European Central Bank

The European Central Bank was late in starting to hike rates, and the rate of tightening has been slower than the Fed (peaking at 50bps per meeting). Inflation has rocketed higher since 2022, rising from an average of around 2% to over 10% YoY. The key difference to the US inflation figures is that the Eurozone inflation is dropping at a much slower pace. This is primarily due to the Eurozone’s strong dependence on imported energy; this factor has kept price pressures high and is expected to continue to do so. Chair Christine Lagarde and many other ECB members remain hawkish, projecting more 50bp hikes for as long as inflation stays above target.

Bank of England

Unsurprisingly, it’s a similar story in the UK in terms of inflation. CPI shot higher in 2022, reaching a YoY peak above 11% and still printing over 10%. The BoE has a difficult task in its hands, trying to fight inflation with tighter monetary conditions while the UK economy shows increasing signs of an incoming recession. This has been reflected in some of the MPC members, having two voting for no change in rates, in the last interest rate decision meeting. The Bank of England is arguably one of the most dovish central banks, and this can put downward pressure on UK rates and Sterling.

Bank of Japan

Japan has enjoyed very low inflation for decades, and this has enabled it to run an extremely accommodative monetary policy for a prolonged period. Inflation has finally started to substantially exceed their target, and this has led the market to finally price a BoJ move away from negative rates. There was growing expectation for a change in policy in this week’s rate decision meeting, but that didn’t materialize, much to the JPY bulls’ frustration. The markets are certainly pricing a change in BoJ policy, with the Yen having appreciated over 15% vs. the USD in the past 3 months.

Market Implications

The main driver for markets has arguable been the level of yields, with the 10y US Treasuries in particular. As mentioned above, the curve has remained very inverted in the past months, and this phenomenon almost always precedes a recession. It’s probably fair to say that the market is pricing too much easing too quickly for the Fed, and so a bounce back in yields is possible in the short term. We have bounced from a confluence of supports in the US 10y yield, and a potential rally could have targets in the 3.60s or even challenge the previous highs at 3.90%.

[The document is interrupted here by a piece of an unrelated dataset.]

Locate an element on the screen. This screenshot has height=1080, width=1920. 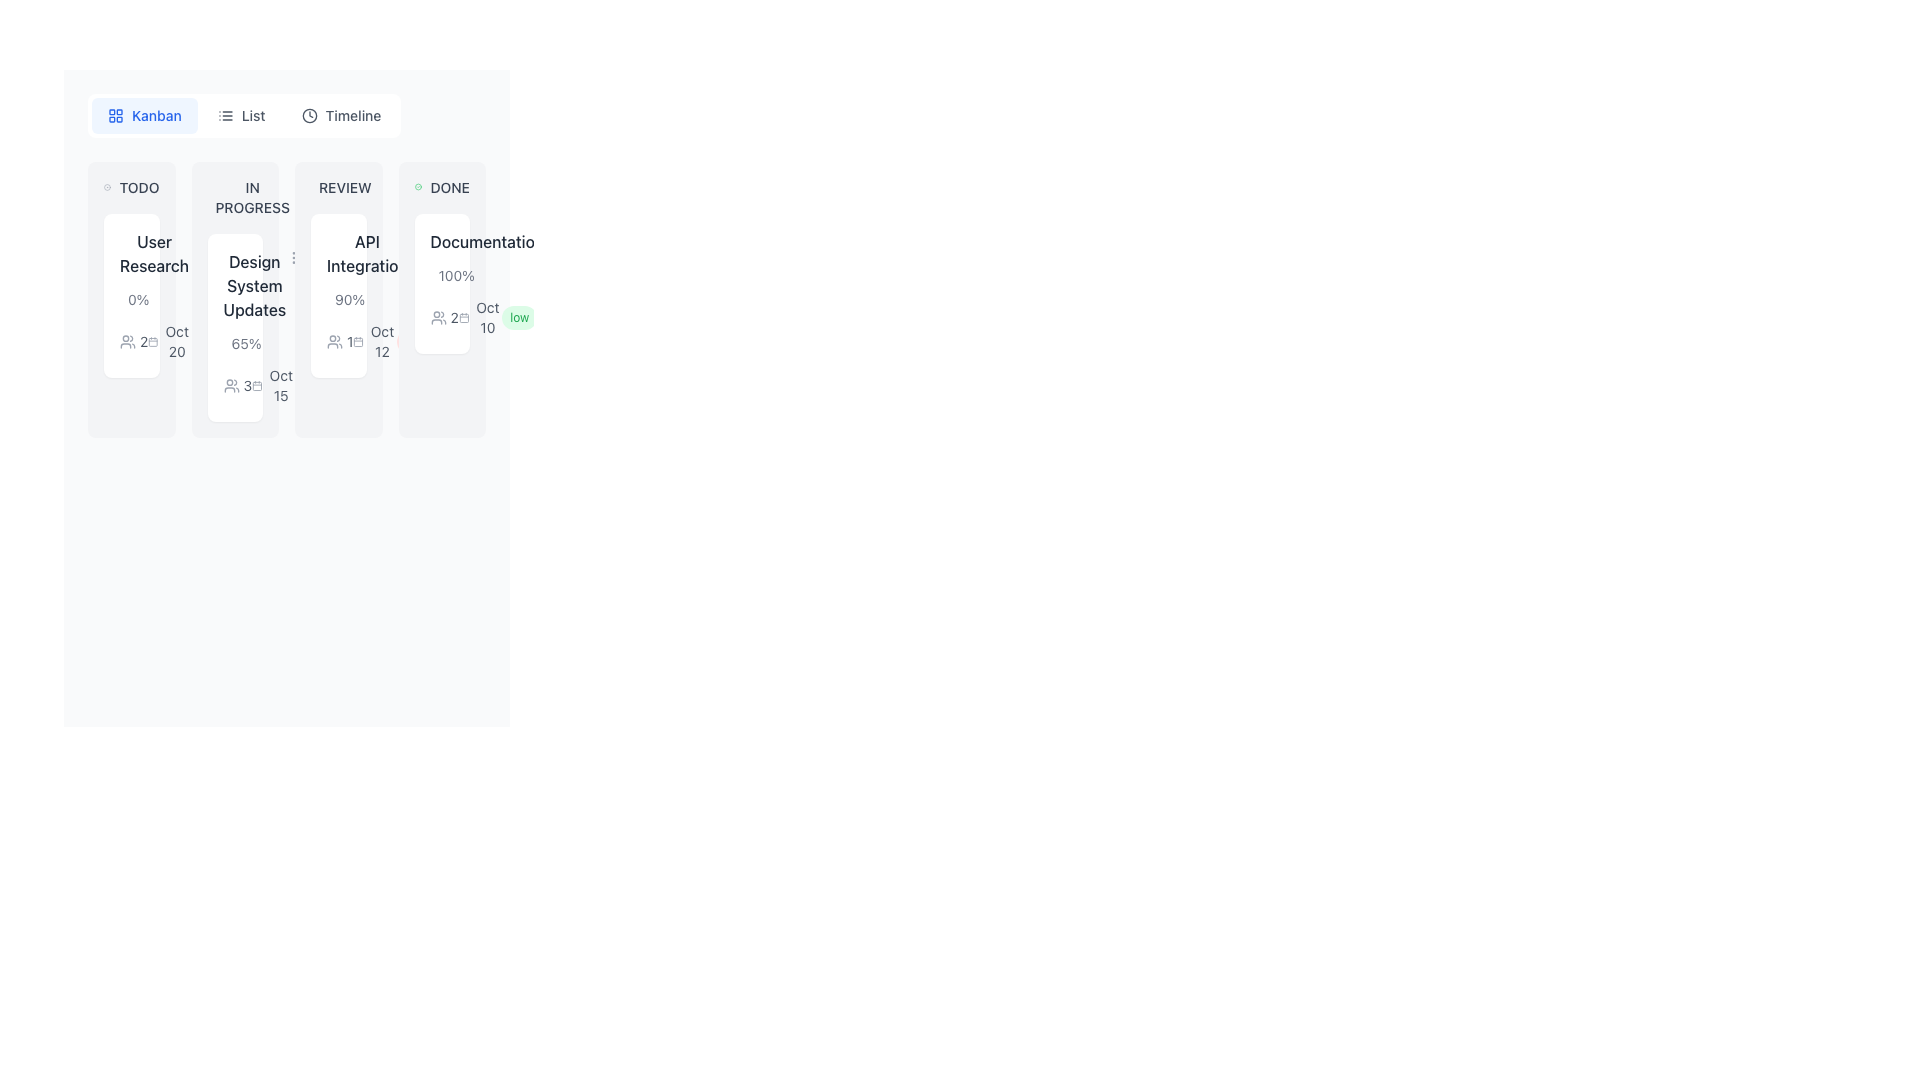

If yields move higher from here, then the logical reaction would be to see the US Dollar strengthen. With support confluence in the low 102s, we could rise towards the next upside targets at around 105 and 108.8

Equities have been quite resilient in the face of rising yields, but the global economic environment has turned for the worse in the past few months. The S&P500 index has already dropped nearly 20% from the all-time highs, but there is still potential for more downside.

Since 2008, the market has been conditioned to get into buy-the-dip mode as soon as the economy weakens, anticipating supportive central bank action. However, the current environment might finally be marking a change to this behaviour. The combination of higher yields, high inflation and a fall in general company earnings might be the catalyst for another leg lower in risk assets. The S&P500 index – currently at around 3900 points – has important resistance at around 4000, and a potential downside at around 3600.

The main takeaway from all the above is that there is currently an apparent central bank divergence, and this may persist in the near term:

  • the ECB is hawkish and still behind on the hiking cycle.
  • the Fed is hawkish but near the end of the hiking cycle.
  • the BoE is dovish and near the end of the hiking cycle.
  • the BoJ is still dovish but should embark on a hiking cycle soon.